Peter Bernhardt's “THE ROSE'S KISS: A NATURAL HISTORY OF FLOWERS”
A book review by Dennis D. McDonald
I started paying serious attention to flowers last year. My son gave me a camera that takes decent closeups. I started carrying the camera while walking our dog by the creek near our house and while working in our yard.
I realized quickly that there was a lot going on as the seasons changed that I didn’t understand. I resolved to learn something about plant life. This book, borrowed from our local public library, is one of my attempts to remedy that problem.

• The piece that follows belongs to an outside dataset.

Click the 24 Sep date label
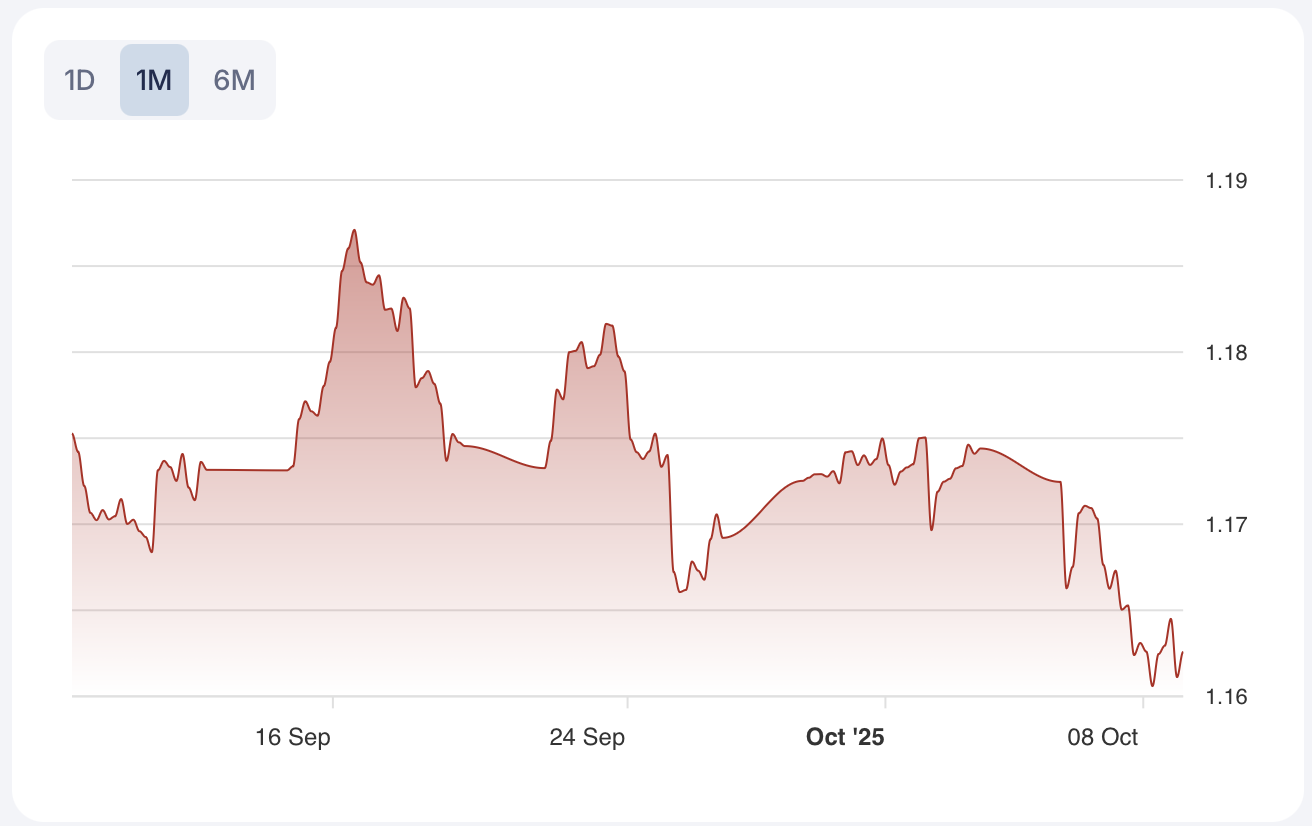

The author has packed an amazing amount of scientific information into this book while maintaining a very clear and clean writing style. I constantly find myself amazed by what I’m reading as I tell myself, “I had no idea flowers and plants were this complicated!”
One of the things I enjoy is that the book is not “dumbed down.” If you’re seriously interested in flowers and how they grow, operate, and die, this author seems to be saying, “I’m not going to kid you; you really need to know these things if you want to understand.”
Bernhardt provides a mixture of botany, science history, biology, physics, cell division, genetics, and horticulture, all in order to provide the reader with a sophisticated understanding of flowers.
If you do read this book, you’ll never again look at a blossom and just think, “Oh, that’s pretty.” You’ll also begin to have an understanding of what’s really going on. In my book, that’s a Very Good Thing.